Where a line in the entries below contains the word "option", count it. Return the total alone.

(Stored items)
====================
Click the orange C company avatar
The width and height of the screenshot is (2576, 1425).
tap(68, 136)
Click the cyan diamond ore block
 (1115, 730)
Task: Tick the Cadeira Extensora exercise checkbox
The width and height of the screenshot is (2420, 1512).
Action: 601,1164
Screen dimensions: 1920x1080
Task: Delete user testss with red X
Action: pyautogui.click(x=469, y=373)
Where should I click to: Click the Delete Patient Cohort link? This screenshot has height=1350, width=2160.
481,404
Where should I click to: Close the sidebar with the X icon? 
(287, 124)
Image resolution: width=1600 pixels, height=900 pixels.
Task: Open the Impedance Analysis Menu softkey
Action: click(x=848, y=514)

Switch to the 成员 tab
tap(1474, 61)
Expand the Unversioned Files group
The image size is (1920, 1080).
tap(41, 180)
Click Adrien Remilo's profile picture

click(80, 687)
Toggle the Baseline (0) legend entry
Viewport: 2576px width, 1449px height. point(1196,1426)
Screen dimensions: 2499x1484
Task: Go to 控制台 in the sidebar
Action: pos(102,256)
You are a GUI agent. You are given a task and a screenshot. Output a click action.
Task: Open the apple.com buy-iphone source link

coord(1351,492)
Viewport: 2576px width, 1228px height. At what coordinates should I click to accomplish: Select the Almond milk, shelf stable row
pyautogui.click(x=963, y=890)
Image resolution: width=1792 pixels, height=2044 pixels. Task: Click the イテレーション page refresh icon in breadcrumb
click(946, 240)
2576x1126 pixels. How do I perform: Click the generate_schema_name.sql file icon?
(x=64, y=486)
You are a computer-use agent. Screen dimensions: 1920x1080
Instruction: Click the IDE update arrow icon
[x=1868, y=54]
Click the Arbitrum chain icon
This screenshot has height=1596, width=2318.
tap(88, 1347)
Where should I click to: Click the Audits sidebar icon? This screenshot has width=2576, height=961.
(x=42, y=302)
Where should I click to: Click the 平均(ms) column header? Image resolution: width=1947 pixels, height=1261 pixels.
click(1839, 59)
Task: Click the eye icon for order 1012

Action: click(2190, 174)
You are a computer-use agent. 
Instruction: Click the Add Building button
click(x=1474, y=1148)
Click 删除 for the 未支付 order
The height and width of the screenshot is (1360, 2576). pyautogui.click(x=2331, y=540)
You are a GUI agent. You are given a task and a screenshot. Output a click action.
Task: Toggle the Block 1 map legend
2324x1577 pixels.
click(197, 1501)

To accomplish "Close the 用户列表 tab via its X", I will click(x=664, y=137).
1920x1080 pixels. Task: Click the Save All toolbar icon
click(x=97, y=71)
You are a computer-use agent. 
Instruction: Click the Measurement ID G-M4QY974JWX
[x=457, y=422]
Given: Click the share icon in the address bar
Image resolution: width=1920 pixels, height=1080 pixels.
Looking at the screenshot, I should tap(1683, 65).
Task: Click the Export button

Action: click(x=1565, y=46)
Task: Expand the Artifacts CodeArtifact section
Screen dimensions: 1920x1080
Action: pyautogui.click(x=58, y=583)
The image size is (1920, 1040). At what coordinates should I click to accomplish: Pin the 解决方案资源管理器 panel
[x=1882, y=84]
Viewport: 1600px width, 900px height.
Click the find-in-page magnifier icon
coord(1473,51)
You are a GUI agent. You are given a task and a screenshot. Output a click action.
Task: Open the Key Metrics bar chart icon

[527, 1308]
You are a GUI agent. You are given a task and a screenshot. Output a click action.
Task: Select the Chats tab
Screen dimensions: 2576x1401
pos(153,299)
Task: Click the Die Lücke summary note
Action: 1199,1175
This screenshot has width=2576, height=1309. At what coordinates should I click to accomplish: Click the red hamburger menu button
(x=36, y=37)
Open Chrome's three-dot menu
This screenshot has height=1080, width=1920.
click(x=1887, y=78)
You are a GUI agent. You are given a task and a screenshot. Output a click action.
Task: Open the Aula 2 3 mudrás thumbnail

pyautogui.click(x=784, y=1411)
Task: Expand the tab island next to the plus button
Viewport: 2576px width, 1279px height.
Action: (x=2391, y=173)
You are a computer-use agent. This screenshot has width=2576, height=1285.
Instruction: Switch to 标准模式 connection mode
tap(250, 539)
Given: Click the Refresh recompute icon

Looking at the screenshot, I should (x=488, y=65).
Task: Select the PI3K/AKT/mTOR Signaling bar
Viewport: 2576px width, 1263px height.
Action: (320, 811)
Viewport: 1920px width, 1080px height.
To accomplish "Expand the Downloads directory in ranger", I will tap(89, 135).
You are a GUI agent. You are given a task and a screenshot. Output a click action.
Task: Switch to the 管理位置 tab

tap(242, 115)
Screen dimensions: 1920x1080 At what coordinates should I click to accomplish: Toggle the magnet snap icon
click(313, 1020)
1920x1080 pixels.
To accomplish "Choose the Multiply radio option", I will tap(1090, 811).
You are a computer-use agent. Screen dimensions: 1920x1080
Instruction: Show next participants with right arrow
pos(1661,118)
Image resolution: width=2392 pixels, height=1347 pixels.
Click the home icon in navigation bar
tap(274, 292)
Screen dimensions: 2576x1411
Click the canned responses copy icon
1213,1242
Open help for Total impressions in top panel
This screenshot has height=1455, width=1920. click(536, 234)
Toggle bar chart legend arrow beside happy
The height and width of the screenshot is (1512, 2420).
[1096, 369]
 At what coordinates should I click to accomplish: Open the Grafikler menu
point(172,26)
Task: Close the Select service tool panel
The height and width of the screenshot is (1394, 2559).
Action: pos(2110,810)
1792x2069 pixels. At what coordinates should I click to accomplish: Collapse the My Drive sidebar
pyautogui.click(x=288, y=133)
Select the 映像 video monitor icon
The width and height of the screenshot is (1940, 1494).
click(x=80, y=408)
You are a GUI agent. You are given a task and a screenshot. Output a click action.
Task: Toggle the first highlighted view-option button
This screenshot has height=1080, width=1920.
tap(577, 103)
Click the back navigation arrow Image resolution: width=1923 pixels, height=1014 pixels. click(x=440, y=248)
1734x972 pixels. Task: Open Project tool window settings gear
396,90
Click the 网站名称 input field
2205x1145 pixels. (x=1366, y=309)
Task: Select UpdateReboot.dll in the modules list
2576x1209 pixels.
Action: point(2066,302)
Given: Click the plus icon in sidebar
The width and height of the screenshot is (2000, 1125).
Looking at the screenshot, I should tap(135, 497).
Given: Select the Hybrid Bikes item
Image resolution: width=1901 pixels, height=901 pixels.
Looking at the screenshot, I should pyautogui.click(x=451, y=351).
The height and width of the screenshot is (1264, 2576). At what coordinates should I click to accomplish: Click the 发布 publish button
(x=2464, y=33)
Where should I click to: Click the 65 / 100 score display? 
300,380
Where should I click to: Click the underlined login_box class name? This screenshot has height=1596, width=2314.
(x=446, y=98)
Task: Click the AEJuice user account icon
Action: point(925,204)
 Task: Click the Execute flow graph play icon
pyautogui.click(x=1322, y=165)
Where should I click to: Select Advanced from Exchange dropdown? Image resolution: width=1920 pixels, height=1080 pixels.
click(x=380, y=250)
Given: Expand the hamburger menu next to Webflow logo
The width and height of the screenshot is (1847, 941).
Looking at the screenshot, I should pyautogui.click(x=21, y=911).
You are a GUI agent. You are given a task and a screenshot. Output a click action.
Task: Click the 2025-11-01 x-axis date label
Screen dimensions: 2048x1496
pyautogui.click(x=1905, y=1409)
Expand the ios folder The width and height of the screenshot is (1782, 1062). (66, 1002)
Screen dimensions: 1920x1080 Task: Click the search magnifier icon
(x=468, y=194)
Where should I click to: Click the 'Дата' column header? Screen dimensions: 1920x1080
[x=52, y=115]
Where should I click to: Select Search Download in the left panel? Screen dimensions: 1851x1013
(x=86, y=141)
====================
(Result below)
2